··· Material shown ···
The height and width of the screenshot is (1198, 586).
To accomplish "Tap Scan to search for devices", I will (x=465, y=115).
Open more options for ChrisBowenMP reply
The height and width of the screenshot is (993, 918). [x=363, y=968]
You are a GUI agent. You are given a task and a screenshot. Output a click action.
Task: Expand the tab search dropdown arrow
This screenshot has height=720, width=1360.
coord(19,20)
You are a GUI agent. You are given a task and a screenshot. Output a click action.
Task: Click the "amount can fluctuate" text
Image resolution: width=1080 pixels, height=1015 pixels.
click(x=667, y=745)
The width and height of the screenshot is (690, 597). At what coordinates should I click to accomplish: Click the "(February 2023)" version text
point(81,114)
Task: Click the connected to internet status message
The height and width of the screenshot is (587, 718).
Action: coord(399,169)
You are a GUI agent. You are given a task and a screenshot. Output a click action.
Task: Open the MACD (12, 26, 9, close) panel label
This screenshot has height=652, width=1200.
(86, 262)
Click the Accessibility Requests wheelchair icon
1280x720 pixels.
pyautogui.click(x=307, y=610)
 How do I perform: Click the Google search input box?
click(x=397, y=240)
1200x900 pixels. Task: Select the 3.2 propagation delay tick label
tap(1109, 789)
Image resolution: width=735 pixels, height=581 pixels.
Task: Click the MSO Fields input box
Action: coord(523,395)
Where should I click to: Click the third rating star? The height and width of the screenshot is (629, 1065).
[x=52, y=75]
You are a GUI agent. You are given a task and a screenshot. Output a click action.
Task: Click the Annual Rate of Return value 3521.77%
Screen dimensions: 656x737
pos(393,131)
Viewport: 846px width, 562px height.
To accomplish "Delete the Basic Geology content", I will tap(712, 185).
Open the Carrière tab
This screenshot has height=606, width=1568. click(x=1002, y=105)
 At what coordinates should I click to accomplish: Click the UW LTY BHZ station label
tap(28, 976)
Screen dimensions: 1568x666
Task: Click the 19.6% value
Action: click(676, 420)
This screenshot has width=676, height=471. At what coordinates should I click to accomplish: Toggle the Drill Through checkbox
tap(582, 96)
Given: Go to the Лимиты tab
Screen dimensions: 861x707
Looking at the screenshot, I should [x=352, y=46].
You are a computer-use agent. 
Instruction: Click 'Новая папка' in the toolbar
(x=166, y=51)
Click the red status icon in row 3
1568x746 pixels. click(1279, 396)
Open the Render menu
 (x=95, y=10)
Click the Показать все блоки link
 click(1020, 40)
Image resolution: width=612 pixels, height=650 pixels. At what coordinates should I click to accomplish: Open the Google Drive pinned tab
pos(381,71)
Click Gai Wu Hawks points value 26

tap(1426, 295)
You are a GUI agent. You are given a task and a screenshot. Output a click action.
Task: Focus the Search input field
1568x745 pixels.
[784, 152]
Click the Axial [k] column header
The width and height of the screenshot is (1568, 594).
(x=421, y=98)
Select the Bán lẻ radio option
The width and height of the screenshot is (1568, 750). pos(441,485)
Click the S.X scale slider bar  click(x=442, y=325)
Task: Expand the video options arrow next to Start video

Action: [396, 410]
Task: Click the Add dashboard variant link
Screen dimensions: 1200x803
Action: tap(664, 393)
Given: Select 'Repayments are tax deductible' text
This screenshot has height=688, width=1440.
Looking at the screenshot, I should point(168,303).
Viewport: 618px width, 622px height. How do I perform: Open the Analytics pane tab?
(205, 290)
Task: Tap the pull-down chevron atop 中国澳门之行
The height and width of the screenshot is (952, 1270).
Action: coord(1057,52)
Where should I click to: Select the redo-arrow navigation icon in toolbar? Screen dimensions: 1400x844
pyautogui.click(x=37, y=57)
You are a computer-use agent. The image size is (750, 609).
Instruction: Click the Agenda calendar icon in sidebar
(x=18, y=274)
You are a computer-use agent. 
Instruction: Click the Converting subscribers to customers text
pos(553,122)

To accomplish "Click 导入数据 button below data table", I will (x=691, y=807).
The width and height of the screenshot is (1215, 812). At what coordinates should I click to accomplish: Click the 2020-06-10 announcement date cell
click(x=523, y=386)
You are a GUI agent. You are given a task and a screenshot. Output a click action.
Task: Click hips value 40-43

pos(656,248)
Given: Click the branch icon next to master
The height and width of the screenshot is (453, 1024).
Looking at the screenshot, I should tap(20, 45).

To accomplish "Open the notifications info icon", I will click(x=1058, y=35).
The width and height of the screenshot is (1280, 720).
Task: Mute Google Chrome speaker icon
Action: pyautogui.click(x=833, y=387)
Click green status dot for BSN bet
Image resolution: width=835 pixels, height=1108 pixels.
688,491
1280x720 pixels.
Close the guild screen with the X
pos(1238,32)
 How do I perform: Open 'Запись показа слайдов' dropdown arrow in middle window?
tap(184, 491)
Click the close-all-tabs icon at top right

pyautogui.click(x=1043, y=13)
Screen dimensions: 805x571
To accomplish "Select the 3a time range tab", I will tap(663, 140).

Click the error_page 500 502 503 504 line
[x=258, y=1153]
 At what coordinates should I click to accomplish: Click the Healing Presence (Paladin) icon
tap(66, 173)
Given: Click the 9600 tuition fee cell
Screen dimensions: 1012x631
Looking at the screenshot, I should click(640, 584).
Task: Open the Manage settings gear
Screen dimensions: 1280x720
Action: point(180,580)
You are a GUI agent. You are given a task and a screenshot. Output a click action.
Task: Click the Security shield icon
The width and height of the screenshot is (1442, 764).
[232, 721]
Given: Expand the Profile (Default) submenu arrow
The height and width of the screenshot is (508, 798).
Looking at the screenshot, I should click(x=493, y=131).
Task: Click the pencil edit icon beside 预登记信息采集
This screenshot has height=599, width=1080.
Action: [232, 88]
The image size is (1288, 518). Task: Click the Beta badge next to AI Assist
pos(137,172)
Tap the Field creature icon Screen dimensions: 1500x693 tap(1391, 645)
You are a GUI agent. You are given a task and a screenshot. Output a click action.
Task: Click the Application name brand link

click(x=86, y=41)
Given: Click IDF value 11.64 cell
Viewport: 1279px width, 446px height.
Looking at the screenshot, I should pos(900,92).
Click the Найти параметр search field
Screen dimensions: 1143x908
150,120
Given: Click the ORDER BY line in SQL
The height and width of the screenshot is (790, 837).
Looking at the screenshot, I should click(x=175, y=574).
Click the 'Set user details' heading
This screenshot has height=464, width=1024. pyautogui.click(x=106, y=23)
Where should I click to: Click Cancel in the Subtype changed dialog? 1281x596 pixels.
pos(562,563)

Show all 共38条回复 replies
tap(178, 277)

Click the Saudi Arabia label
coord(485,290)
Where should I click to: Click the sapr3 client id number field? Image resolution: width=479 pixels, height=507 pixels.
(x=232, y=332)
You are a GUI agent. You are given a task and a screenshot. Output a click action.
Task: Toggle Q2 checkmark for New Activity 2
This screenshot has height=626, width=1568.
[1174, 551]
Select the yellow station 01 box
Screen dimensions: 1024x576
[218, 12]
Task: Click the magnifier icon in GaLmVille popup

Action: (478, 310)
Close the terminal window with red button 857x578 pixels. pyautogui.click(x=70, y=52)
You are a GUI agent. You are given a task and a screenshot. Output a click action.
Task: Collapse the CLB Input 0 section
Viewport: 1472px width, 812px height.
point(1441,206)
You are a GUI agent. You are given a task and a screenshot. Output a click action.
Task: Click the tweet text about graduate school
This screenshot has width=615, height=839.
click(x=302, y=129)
···
**Task objective**
What is the number of lines in the records that contain the word "button"? Answer with the number and nothing else.

**Expected output**
2